Show that a bipartite graph G is a union of ∆(G) matchings (maximum degree) ∆(G) = the maximum degree of the graph, (not sure how common the notation is)
I initially misread this and thought it was perfect matchings. But now that I see it's just plain old matchings, I'm still not sure how to start.
I was thinking of arguing that we could 1st take a matching using 1 edge from the vertex v which has the maximum degree and all other edges except those incident to v.
Then add successive matchings by adding unused edges at are incident to v.
This would give me ∆(G) matchings since there are ∆(G) edges from v, but I don't know the justification, or if I need to mention properties of bipartite graphs
 A: First, following Bob Krueger’s comment, assume that the graph $G$ is regular. For this case we shall prove the requested claim by the induction with respect to $\Delta(G)$.  If $\Delta(G)=0$ then the claim is trivially positive. Now assume that we already have proved the claim when $\Delta(G)=k$ and assume that $\Delta(G)=k+1$. We claim that the graph $G$ satisfies the condition of Hall's marriage theorem. Let $W$ be an arbitrary subset of $X$. Consider an  induced subgraph $H$ of $G$ with the vertex set $W\cup N_G(W)$. The average degree of a vertex of $W$ is $\Delta(G)$, so the average degree of a vertex of $N_G(W)$ is $\Delta(G)\cdot |W|/|N_G(W)|\le \Delta(G)$, because $\Delta(G)$ is the maximum degree of a vertex of $G$ and so of $N_G(W)$ too.
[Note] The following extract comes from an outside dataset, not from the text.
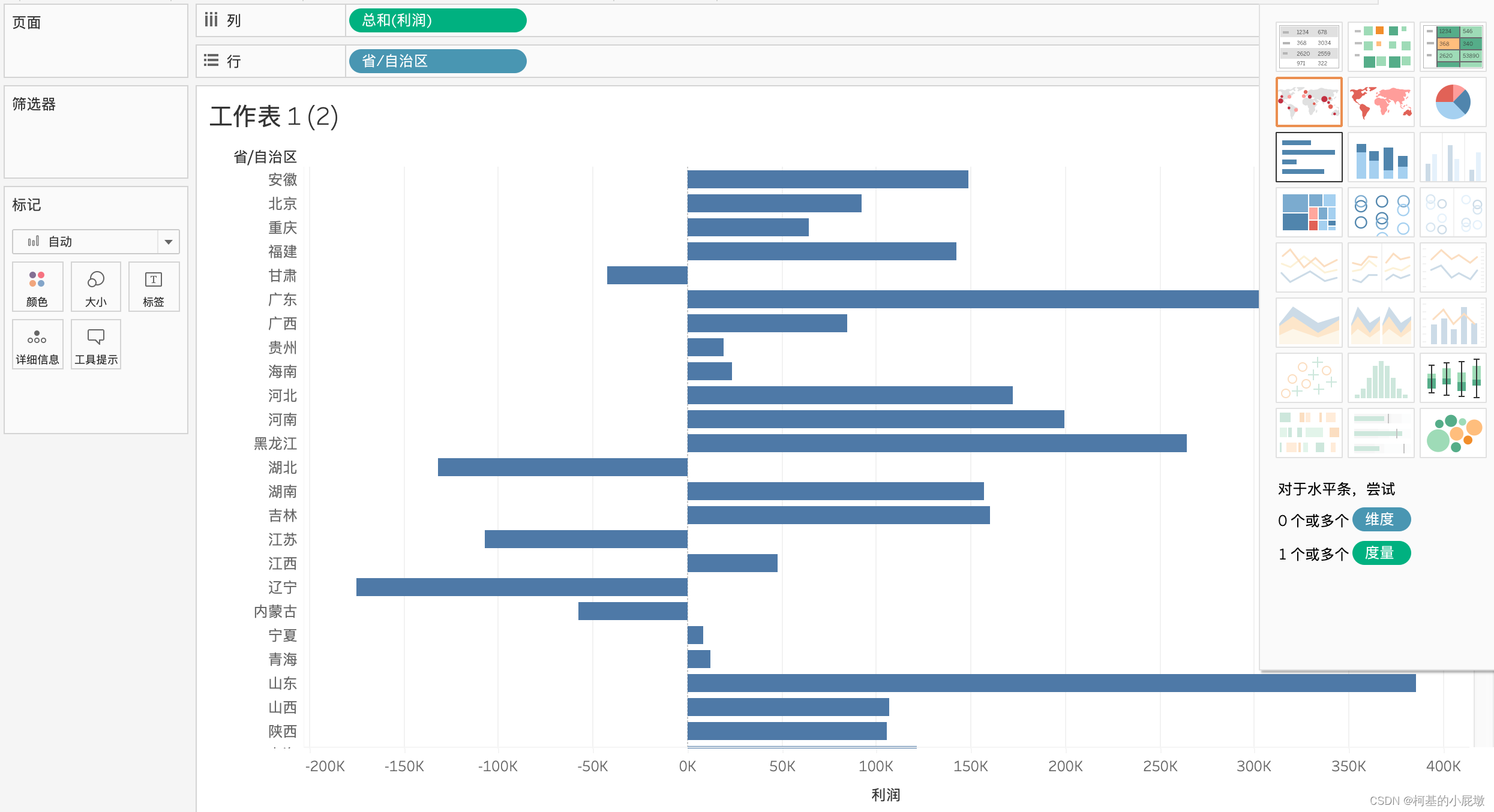
Task: Open the 大小 marks card
Action: [x=95, y=287]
The inequality implies 
$|W|\le |N_G(W)|$. Thus the graph $G$ satisfies the condition of Hall’s theorem. Then it contains a perfect matching $M$. Removing $M$ from the edgeset of $G$ we obtain a regular graph with (maximum) vertex degree $\Delta(G)-1=k$, which by the induction hypothesis is a union of $k$ matchings. Adding $M$ to this union, we obtain a representation of the edgeset of the graph $G$ as a union of $k+1=\Delta(G)$ matchings, Q.E.D.
Now it remains to we reduce the problem to the regular case. The way to the reduction is to add edges to $G$ keeping its bipartiteness and maximum degree until we obtain a regular graph. So it remains to show that if $G$ is a not regular then there exist vertices $v$ and $u$ of its different color classes such that both their degrees are less than $\Delta(G)$. If this is not a case then the vertices of one of the color classes all have maximum degree $\Delta(G)$. Then $\Delta(G)$ is the average degree of the vertex of the other color class, so all vertices of this class have degree $\Delta(G)$, and this proves the regularity of $G$.